6. The silicone rubber foam composition according to any preceding claim, wherein component (c) is a silicone fluorinated surfactant or an organofluorinated surfactant.

7. The silicone rubber foam composition of any preceding claim, wherein component (d) the physical blowing agent is an alkane, chlorinated hydrocarbon, hydrofluorocarbon (HFC), chlorofluorocarbon, hydrochlorofluorocarbon (HCFC), ether, ketone, and ester.

8. The silicone rubber foam composition according to any preceding claim, comprising one or more compounds comprising two or more hydrogen bonded silicon (Si-H) groups per molecule, one or more cure inhibitors, or mixtures thereof.

9. The silicone rubber foam composition of claim 8, wherein the cure inhibitor is one or more aryl amines and/or alkyl amines.
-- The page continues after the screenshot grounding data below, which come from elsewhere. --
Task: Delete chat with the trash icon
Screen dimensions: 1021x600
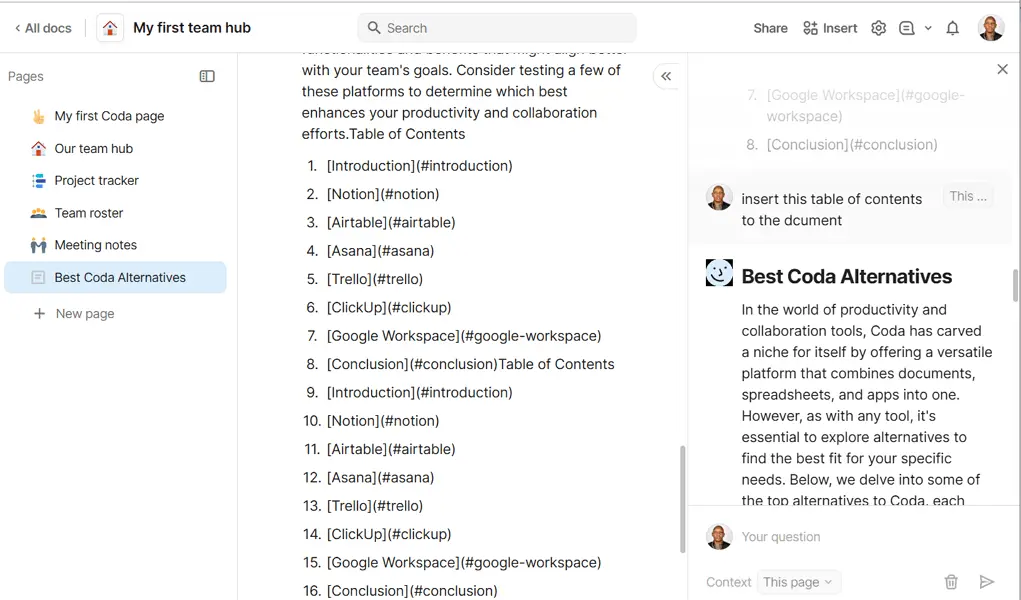Action: click(951, 582)
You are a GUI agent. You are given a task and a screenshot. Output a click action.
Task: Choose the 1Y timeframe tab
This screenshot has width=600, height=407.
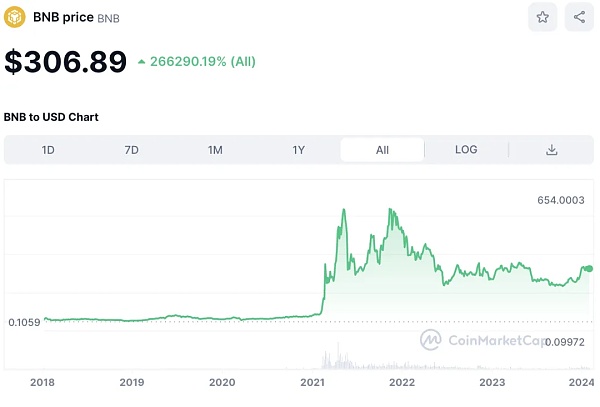pos(298,150)
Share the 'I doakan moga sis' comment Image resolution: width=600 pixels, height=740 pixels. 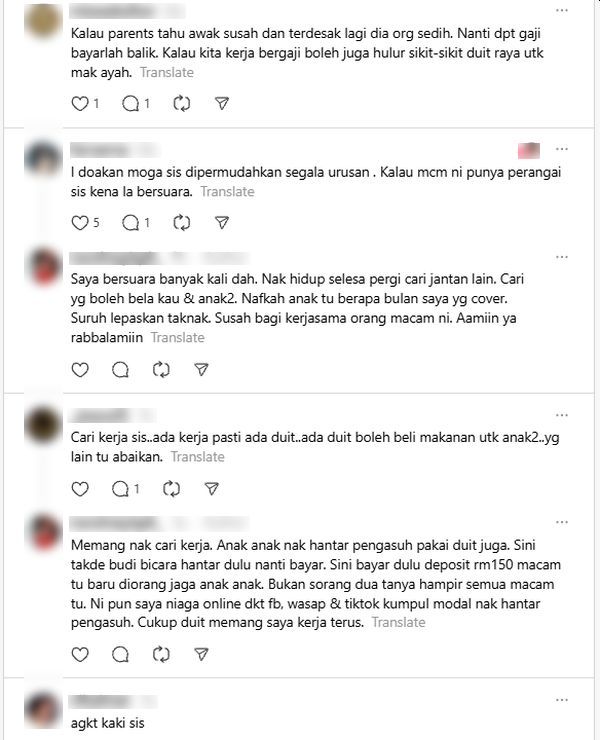(222, 222)
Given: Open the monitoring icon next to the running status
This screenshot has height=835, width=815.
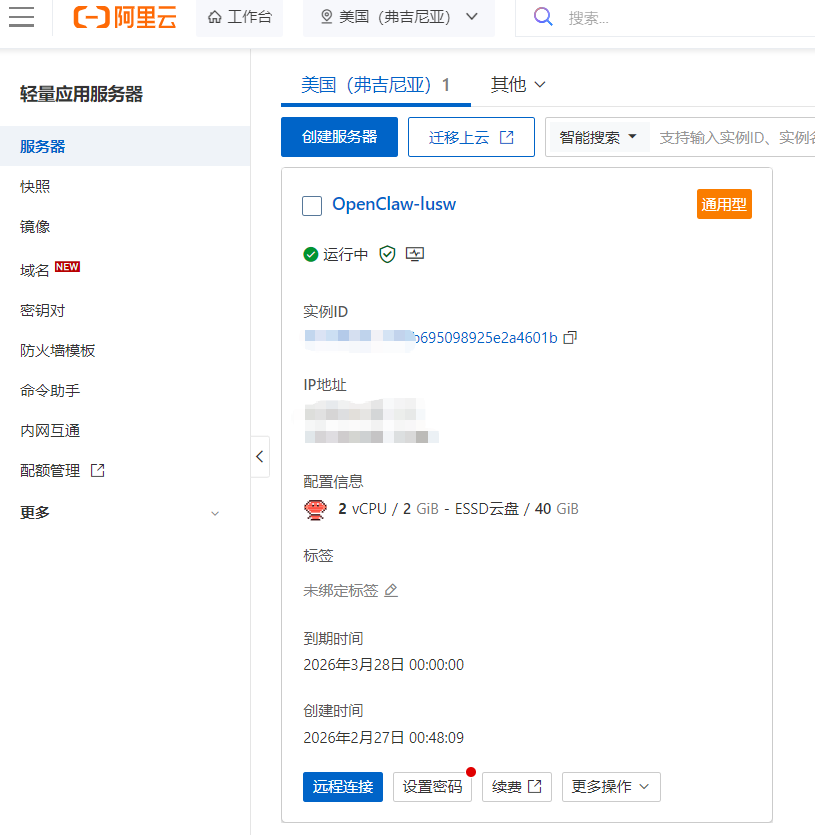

10. The silicone rubber foam composition according to claim 8 or 9, comprising one or more cure inhibitors selected from the group consisting of: triarylamine anilines, 4-methylanilines, 4-fluoroanilines, 2-chloro-4-fluoroanilines, diphenylamines, benzhydrylamines, triphenylamines, 1-naphthylamines, 2-naphthylamines, 1-aminoanthracenes, 2-aminoanthracenes, 9-aminoanthracenes, β -aminostyrenes, 1,3, 5-hexanetrien-1-amines, N-dimethyl-1, 3, 5-hexanetrien-1-amines, 3-amino-2-propenal, 4-amino-3-buten-2-ones, trimethylamines, triethylamine, tripropylamine, tributylamine, tripentylamine, trihexylamine, triheptylamine, trioctylamine, butylamine, pentylamine, hexylamine, octylamine, dipropylamine, dibutylamine, dihexylamine, trimethylamine, triheptylamine and/or mixtures thereof.

11. The silicone rubber foam composition according to any preceding claim, comprising one or more further additives selected from the group consisting of: a foam stabilizer; a tackifier; colorants, including dyes and pigments; an antioxidant; a heat stabilizer; a flame retardant; flow control additives and/or reinforcing and/or non-reinforcing fillers.

12. A silicone rubber foam which is a foamed and cured product of the composition according to any one of claims 1 to 11.

13. The silicone rubber foam according to claim 12, having:

i) Less than 1g/cm ³ Is a density of (3).

14. A method of preparing a silicone rubber foam, the method comprising: -

Mixing a silicone rubber foam composition comprising

(a) One or more organopolysiloxane polymers having an average of at least two epoxy groups per molecule;

(b) A lewis acid catalyst;

(c) One or more surfactants; and

mechanically foaming the above composition; or (b)

Introducing (d) a physical blowing agent; and foaming is caused by the physical blowing agent (d),

In each case, the composition is simultaneously cured.

15. Use of the silicone rubber foam according to claim 12 or 13 for space filling applications, automotive applications, at least partially covering or enveloping articles, thermal insulation and/or as a fire protection block.